En ese gran coloquio entre los apóstoles y el Cristo, en el que el Salvador preguntó: “¿Y vosotros, quién decís que soy yo?”, y Pedro respondió: “Tú eres el Cristo, el Hijo del Dios viviente,” Jesús continuó diciendo: “Y a ti te daré las llaves del reino de los cielos; y todo lo que ates en la tierra será atado en los cielos” (ver Mateo 16:15-19).

Esa misma autoridad del sacerdocio ha sido restaurada a la tierra por este mismo Pedro y se ejerce hoy en los templos de esta Iglesia. Aquellos que se arrodillan en los altares en estas casas sagradas no están unidos solo hasta la muerte. Están sellados por toda la eternidad como familias.

El lunes estaré con una pareja maravillosa que ha venido desde Corea para entrar en el templo que se encuentra a unos pasos hacia el este, donde serán unidos para el tiempo y la eternidad bajo la autoridad del Santo Sacerdocio. Su fe, como la de ese joven marine en el sudeste asiático, es tal que ningún sacrificio es demasiado grande, ningún costo demasiado alto para unir para siempre a aquellos a quienes más aman.

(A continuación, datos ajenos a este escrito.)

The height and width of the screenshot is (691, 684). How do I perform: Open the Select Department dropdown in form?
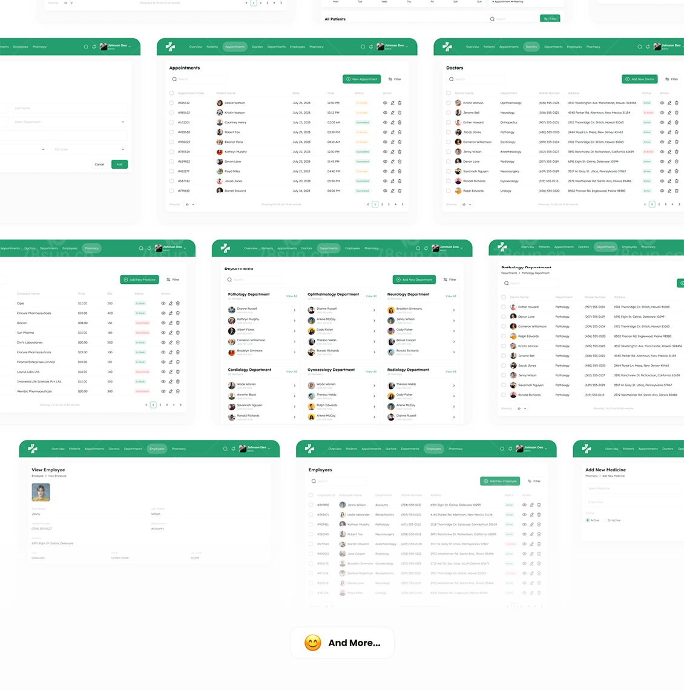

Les doy mi testimonio de que esta autoridad está entre nosotros hoy. Les doy mi testimonio de que Dios, nuestro Padre Eterno, vive y que Jesús es el Cristo. Invoco sobre ustedes, mis jóvenes amigos, las bendiciones especiales del cielo mientras avanzan en sus vidas, para que elijan aquellos valores que perduran, en el nombre de Jesucristo. Amén.